Welcome back, Locke and Hurley and Eko. Also, of course, Desmond (nekkid!). And, for that matter, most of the Lost characters who didn’t end season 2 on a pier or a boat. In episode 3 of season 3, we got the barest beginnings of an explanation of what happened to Station 3, a.k.a. the Swan, after the turn of the fail-safe key. Now I’m anxious (as anxious as a mute being wheeled through an airport by a ghost!) to learn how Locke, Eko, and Desmond survived the detonation that turned the Hatch into a crater. Who can say if we’ll ever see the bottom of said crater, but I look forward to a flashback that shows the electromagnetic implosion itself. I just really need (a) closure on the question of how our boys physically got out and (b) more naked Desmond.

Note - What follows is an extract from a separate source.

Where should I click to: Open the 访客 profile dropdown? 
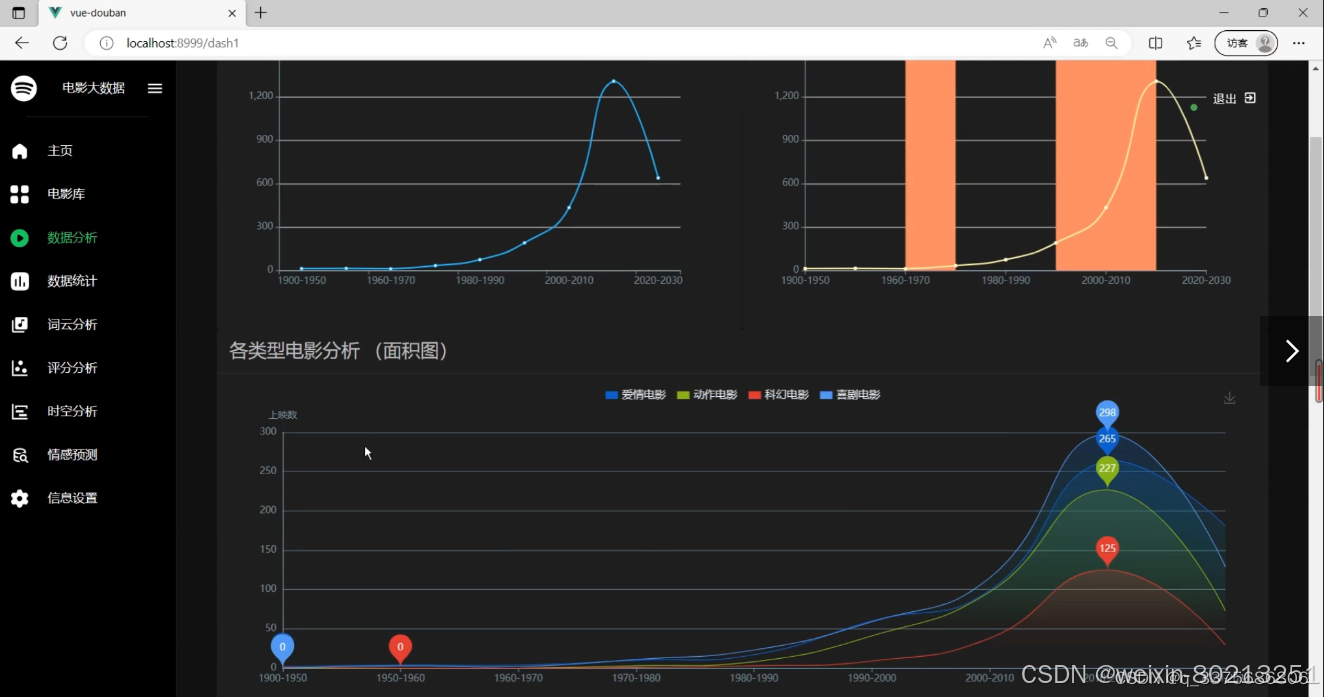click(1245, 43)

The episode, titled ‘’Further Instructions'’ (which refers to Eko’s suggestion that Locke attempt the rescue of Kate, Sawyer, and Jack), had false starts, but I enjoyed the trippy places the writers took us. Which is not to say I didn’t pull my hair out. Even with no sign of wily Benjamin Linus (if that is indeed his name!) — but perhaps befitting an episode with a marijuana-based backstory — I am getting more paranoid: Did the Jesus Stick fall on Locke, or was it thrown? Did the rain just suddenly end while Locke was driving, or can the mysterious hitchhiker change the weather? Did we simply never notice those two hotties among the Oceanic 815 extras before, or does the island make people sexier? Good thing I like having my mind messed with.

Locke definitely set out to mess with his mind. The episode opened on him in a jungle clearing, flat on his back, in a shot reminiscent of the opening of the pilot episode, when Jack first came to, moments after the plane crash. Right away we learned that Locke had inexplicably lost his voice but, happily, not his ability to walk. When Eko’s scripture stick dropped from the sky (with an Old Testament verse stating, ‘’Lift up your eyes and look north'’), Locke marched off to build…a sweat lodge?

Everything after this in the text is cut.